2 ARMES ET HOMMES DE GUERRE
En bon joueur d’échecs, le président russe a procédé avec patience et méthode. Il a commencé son offensive de charme en Algérie et en Égypte. Dans ce pays, il a d’emblée soutenu le maréchal al-Sissi, à rebours de la communauté internationale. La politique d’influence de Moscou repose sur trois axes : annulation des dettes passées, signature d’accords de défense (avec une vingtaine de partenaires africains, à ce jour) et généreuses livraisons d’armements (pour un montant global de
3,5 milliards d’euros). Un tiers des armes circulant en Afrique subsaharienne sont déjà made in Russia. Mais Moscou ne se limite plus à la bonne vieille kalachnikov. Les matériels livrés en Ouganda, en Angola, au Mozambique, au Nigeria ou en Éthiopie vont du missile antichar à l’hélicoptère de combat en passant par les véhicules blindés. Outre cette coopération officielle, la Russie est aussi présente de manière plus insidieuse via le groupe Wagner, une société militaire privée proche du Kremlin. Ses mercenaires sont présents en Centrafrique et en Libye, aux côtés du maréchal Haftar.

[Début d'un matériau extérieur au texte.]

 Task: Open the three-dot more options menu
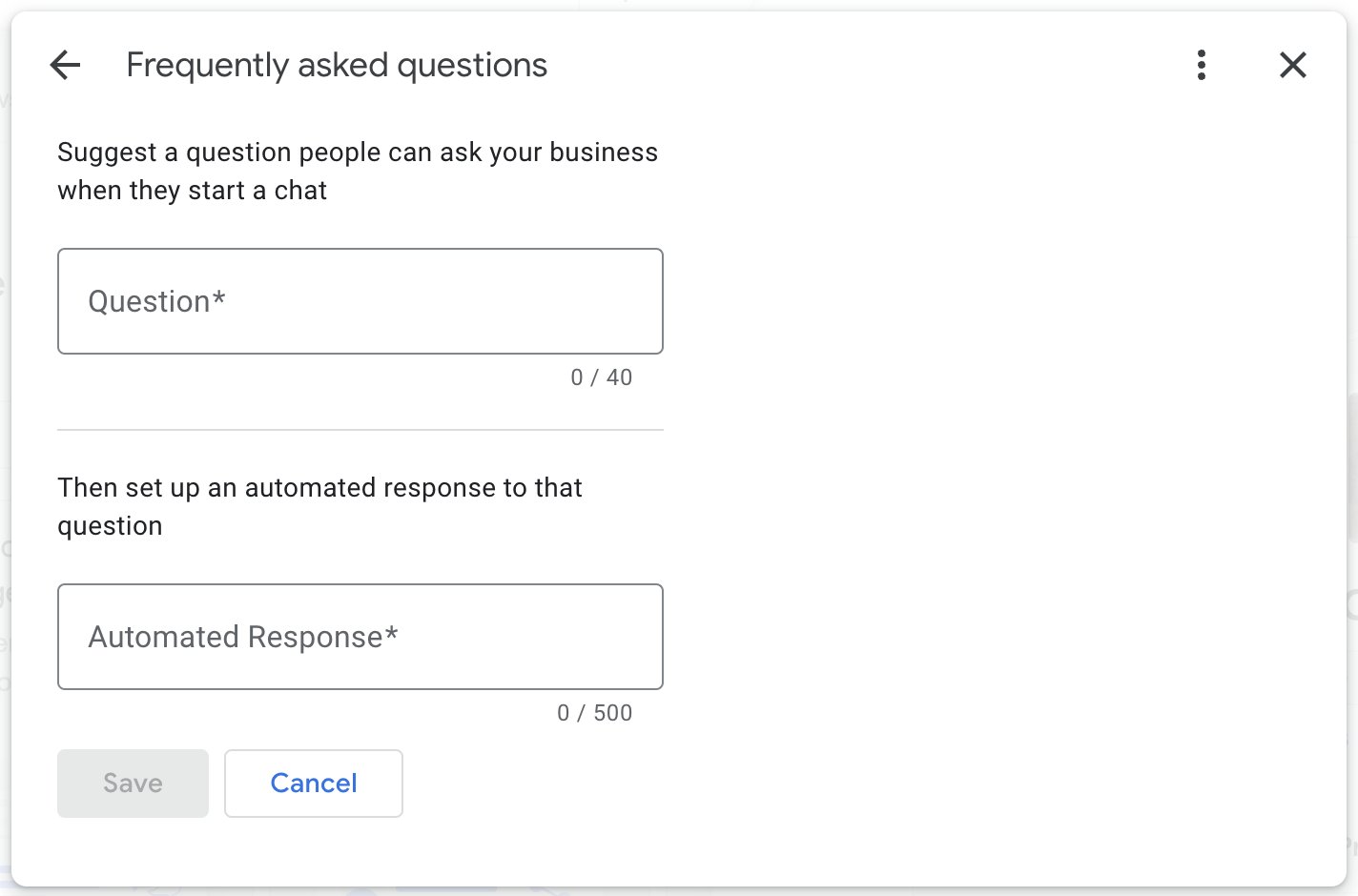(1201, 65)
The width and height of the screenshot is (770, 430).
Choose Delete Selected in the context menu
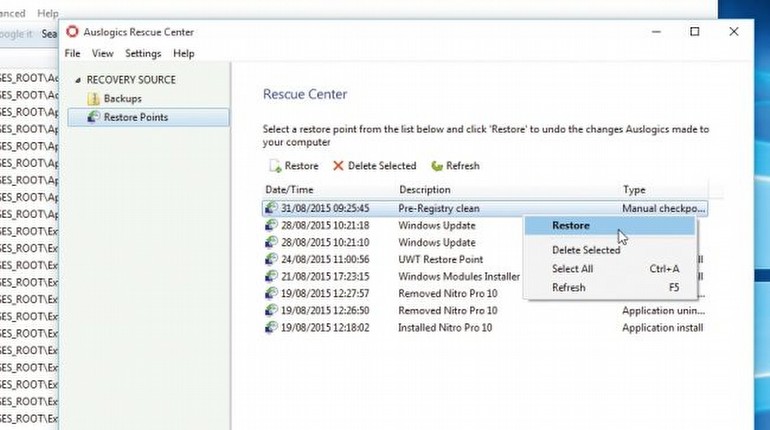(586, 250)
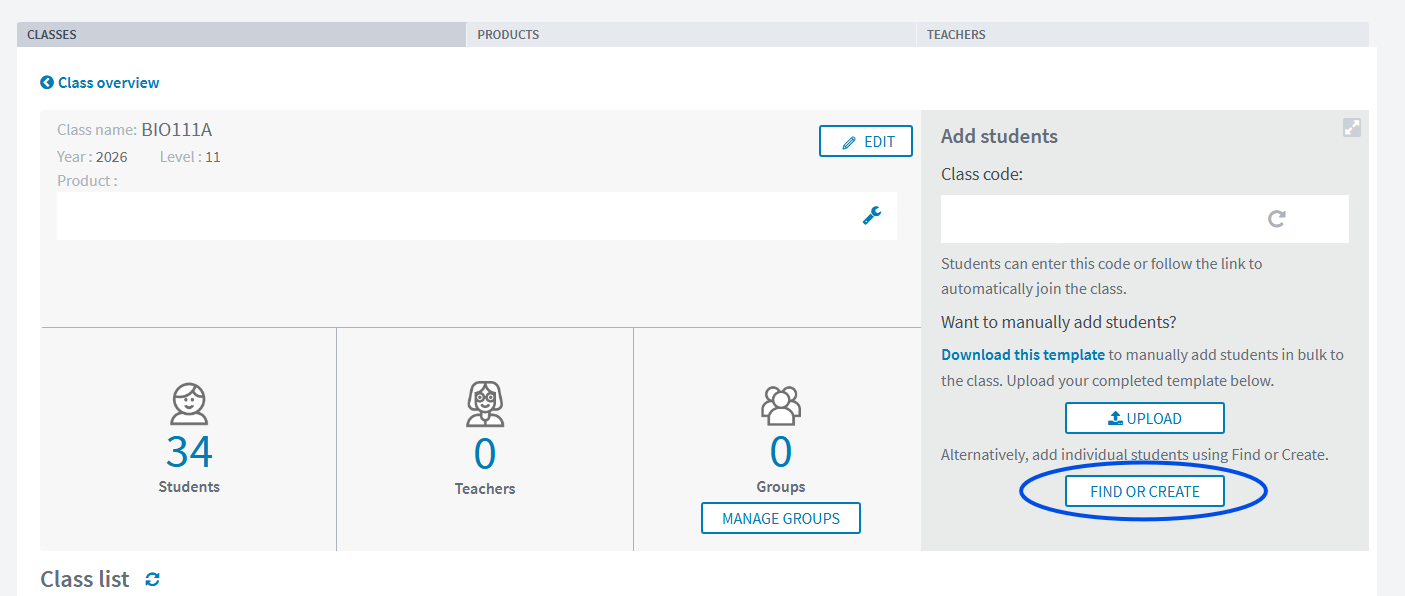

3 BALANCE COMMERCIALE ET RESSOURCES NATURELLES
Si la Russie se concentre actuellement sur les aspects sécuritaires, c’est parce que c’est le secteur où sa plus-value est la mieux reconnue. À tel point qu’elle menace désormais les intérêts de la France au Sahel. Lors du sommet de Sotchi, Vladimir Poutine ne l’a pas caché : « La Russie va soutenir les efforts du G5 (Burkina Faso, Mauritanie, Niger, Mali, Tchad) dans leur action contre le terrorisme. » Une annonce saluée par le très opportuniste président malien, Ibrahim Boubacar Keïta, qui surfe aussi sur les sentiments francophobes de son opinion publique : « Ce concours sera peut-être plus pertinent et plus efficace. » Mais à plus long terme le but est « au minimum de doubler » les échanges avec l’Afrique, indique le Kremlin. Pour l’instant, ces échanges ne représentent que 20 milliards de dollars, contre
200 milliards pour la Chine et 50 milliards pour la France. Il lui faut donc combler ce retard. Les ressources naturelles sont évidemment dans le viseur (diamants centrafricains ou hydrocarbures libyens), mais la Russie souhaite étendre son offre aux infrastructures (chemins de fer), à l’énergie ou l’agroalimentaire. Après la guerre tout court, voici le temps de la guerre commerciale.